Published:
2020-06-02
Proceedings:
Proceedings of the AAAI Conference on Artificial Intelligence, 34
Volume
Issue:
Vol. 34 No. 04: AAAI-20 Technical Tracks 4
Track:
AAAI Technical Track: Machine Learning
Downloads:
Abstract:
The needs of a business (e.g., hiring) may require the use of certain features that are critical in a way that any discrimination arising due to them should be exempted. In this work, we propose a novel information-theoretic decomposition of the total discrimination (in a counterfactual sense) into a non-exempt component, which quantifies the part of the discrimination that cannot be accounted for by the critical features, and an exempt component, which quantifies the remaining discrimination.
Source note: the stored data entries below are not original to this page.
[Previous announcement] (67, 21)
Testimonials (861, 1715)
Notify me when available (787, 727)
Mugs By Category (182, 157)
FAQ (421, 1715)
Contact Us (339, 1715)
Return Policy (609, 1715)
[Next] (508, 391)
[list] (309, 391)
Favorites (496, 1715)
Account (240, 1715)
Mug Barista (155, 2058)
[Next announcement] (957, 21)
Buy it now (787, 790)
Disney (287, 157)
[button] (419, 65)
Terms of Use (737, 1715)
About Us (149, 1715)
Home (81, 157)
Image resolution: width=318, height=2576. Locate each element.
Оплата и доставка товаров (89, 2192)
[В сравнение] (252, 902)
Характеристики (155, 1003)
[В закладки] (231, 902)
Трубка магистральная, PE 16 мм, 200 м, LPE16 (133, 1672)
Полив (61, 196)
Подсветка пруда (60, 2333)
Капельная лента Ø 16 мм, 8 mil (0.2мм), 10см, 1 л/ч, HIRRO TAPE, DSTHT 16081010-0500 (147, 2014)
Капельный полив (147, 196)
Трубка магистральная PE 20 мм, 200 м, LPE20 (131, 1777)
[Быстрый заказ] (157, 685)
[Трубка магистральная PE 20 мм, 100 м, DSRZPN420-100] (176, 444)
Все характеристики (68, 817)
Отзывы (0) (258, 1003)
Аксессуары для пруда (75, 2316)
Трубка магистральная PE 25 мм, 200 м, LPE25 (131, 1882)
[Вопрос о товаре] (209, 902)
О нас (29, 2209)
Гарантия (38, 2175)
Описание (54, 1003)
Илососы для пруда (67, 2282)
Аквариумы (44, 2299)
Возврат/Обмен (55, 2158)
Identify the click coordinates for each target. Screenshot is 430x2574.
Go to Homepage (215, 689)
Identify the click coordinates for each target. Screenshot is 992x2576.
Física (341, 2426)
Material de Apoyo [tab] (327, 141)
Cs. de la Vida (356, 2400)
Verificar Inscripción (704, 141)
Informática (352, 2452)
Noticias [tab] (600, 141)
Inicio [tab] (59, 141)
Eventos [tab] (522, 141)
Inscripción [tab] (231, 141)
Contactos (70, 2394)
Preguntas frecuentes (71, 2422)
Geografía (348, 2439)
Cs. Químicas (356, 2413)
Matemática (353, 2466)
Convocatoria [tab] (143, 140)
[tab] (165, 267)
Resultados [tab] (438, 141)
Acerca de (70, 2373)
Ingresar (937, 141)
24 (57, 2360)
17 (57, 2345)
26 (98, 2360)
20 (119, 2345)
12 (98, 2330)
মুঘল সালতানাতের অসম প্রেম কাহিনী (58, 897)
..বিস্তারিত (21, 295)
Our decomposition enables selective removal of the non-exempt component if desired. We arrive at this decomposition through examples and counterexamples that enable us to first obtain a set of desirable properties that any measure of non-exempt discrimination should satisfy. We then demonstrate that our proposed quantification of non-exempt discrimination satisfies all of them. This decomposition leverages a body of work from information theory called Partial Information Decomposition (PID). We also obtain an impossibility result showing that no observational measure of non-exempt discrimination can satisfy all of the desired properties, which leads us to relax our goals and examine alternative observational measures that satisfy only some of these properties. We then perform a case study using one observational measure to show how one might train a model allowing for exemption of discrimination due to critical features.
DOI:
10.1609/aaai.v34i04.5794
AAAI
Vol. 34 No. 04: AAAI-20 Technical Tracks 4
ISSN 2374-3468 (Online) ISSN 2159-5399 (Print) ISBN 978-1-57735-835-0 (10 issue set)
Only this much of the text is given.